Developing a clinical AI model necessitates a significant amount of highly curated and carefully annotated dataset by multiple medical experts, which results in increased development time and costs. Self-supervised learning (SSL) is a method that enables AI models to leverage unlabelled data to acquire domain-specific background knowledge that can enhance their performance on various downstream tasks. In this work, we introduce CypherViT, a cluster-based histo-pathology phenotype representation learning by self-supervised multi-class-token hierarchical Vision Transformer (ViT). CypherViT is a novel backbone that can be integrated into a SSL pipeline, accommodating both coarse and fine-grained feature learning for histopathological images via a hierarchical feature agglomerative attention module with multiple classification (cls) tokens in ViT. Our qualitative analysis showcases that our approach successfully learns semantically meaningful regions of interest that align with morphological phenotypes.

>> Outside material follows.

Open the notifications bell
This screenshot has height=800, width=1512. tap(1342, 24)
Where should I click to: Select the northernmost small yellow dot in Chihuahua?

To validate the model, we utilize the DINO self-supervised learning (SSL) framework to train CypherViT on a substantial dataset of unlabeled breast cancer histopathological images. This trained model proves to be a generalizable and robust feature extractor for colorectal cancer images. Notably, our model demonstrates promising performance in patch-level tissue phenotyping tasks across four public datasets. The results from our quantitative experiments highlight significant advantages over existing state-of-the-art SSL models and traditional transfer learning methods, such as those relying on ImageNet pre-training.